PROBLEMS TO SOLVE:
1. Reproduce the Resen discussion thread word for word from "Regarding use for" to "a long time)...".
2. According to the Resen discussion thread, why would setting up GEMINI normally be too much to ask of a class full of physics students? Answer in one to three sentences.

PROVIDED TEXT:
'''
Open ljlamarche opened 4 years ago

ljlamarche commented 4 years ago

This thread aims to foster discussion on the possibilities and challenges of adding geospace models to Resen. The InGeO team would like to continue the conversation that was started at CEDAR 2020 with numerical modelers about how Resen and containerization in general can be used to assist with computational reproducibility in the modeling community. In addition, we would like to know if packaging models in this way can help make them more accessible to a wider range of researcher and students. We welcome thoughts and comments, and are happy to answer any questions about Resen!

mattzett commented 4 years ago

I think a useful application of Resen that we haven't brought up yet would be a situation where you are using a numerical model to illustrate something in an educational setting. In this case having an easy way to deploy a working example to a bunch of students and allowing them to tweak the inputs and look at the results interactively could be quite valuable. Normally for GEMINI this would require building a bunch of libraries and waiting maybe up to ten minutes for everything to compile. That's just too much to normally ask of a class full of physics students. By the same token a person who is just starting to learn a model could begin working with it this way instead of spending a few hours trying to build everything from scratch. Our build system tries to deal with this but the fact of the matter is it still takes quite a bit of expertise to use.

mattzett commented 4 years ago

Regarding use for reproducibility, resource management is a major consideration. Pardon my relative ignorance, but does running something with Resen incur substantial overhead? Can it be made to interact with an HPC queuing system? A lot of our stuff gets done on multi-node systems these days so if someone wanted to quickly reproduce a result they'd need to run on similar hardware (or wait a long time)...

ljlamarche commented 4 years ago

Using Resen in an educational setting to give students easy access numerical models (even just "toy" models to illustrate concepts) is potentially very useful. One idea is for instructors to build custom cores that include not just the installed model but several example runs and relevant tools, maybe to be used in conjunction with a class. We're hoping to enhance the Resen tool so that it can handle custom cores, but even requiring students to get python and docker installed on their computers is again probably a bigger barrier than most instructors want to deal with in a classroom setting. The online system was designed to really let people get going with software as quickly as possible, which I suspect what you want in a educational setting. We've talked about setting up the online system to also have a variety of specialized cores users could choose from (so students would be able to log in and select the "gemini-core" and have that environment immediately available), but I'm not sure our current system can handle multiple accounts running even highly simplified numerical models. I think server resource allocation would have to be handled very carefully for something like that.
'''
INFORMATION PROVIDED:
'''
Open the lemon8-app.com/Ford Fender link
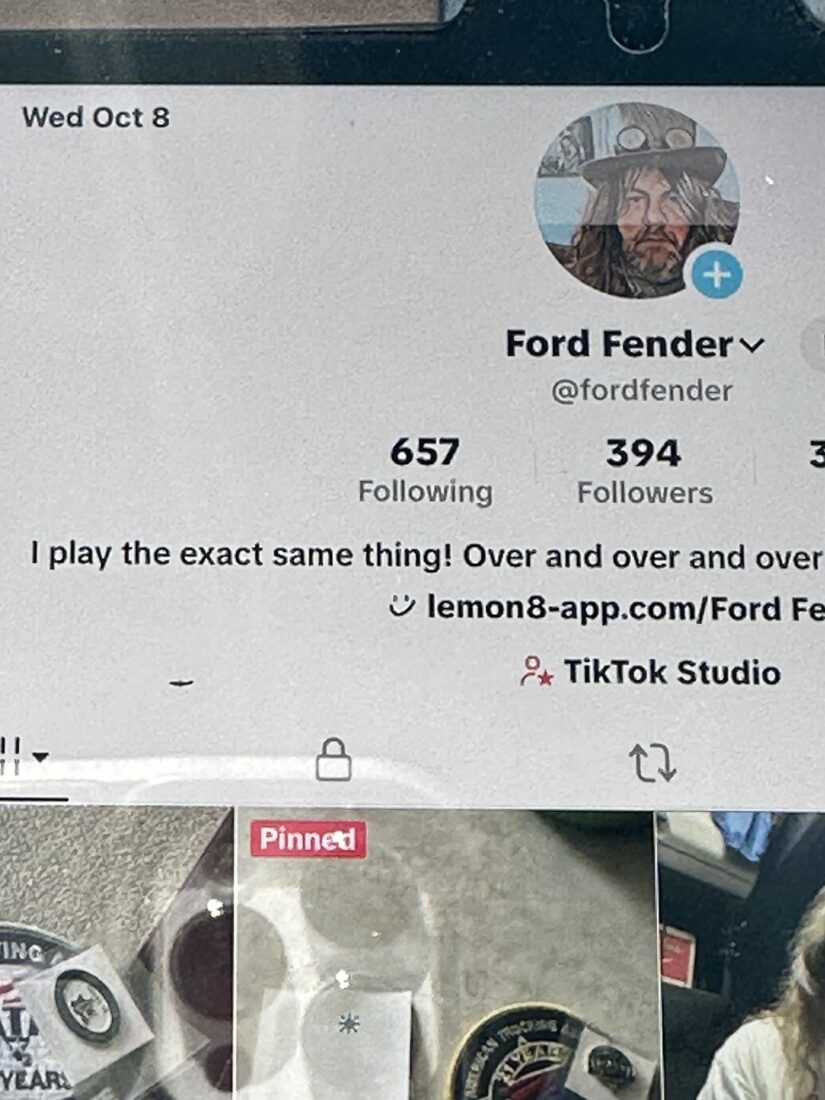 [626, 608]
'''
ANSWERS BY ITEM:
1.
Regarding use for reproducibility, resource management is a major consideration. Pardon my relative ignorance, but does running something with Resen incur substantial overhead? Can it be made to interact with an HPC queuing system? A lot of our stuff gets done on multi-node systems these days so if someone wanted to quickly reproduce a result they'd need to run on similar hardware (or wait a long time)...

2. Setting up GEMINI normally requires building a number of libraries and waiting up to ten minutes for everything to compile. The build system tries to handle this, but using it still takes quite a bit of expertise.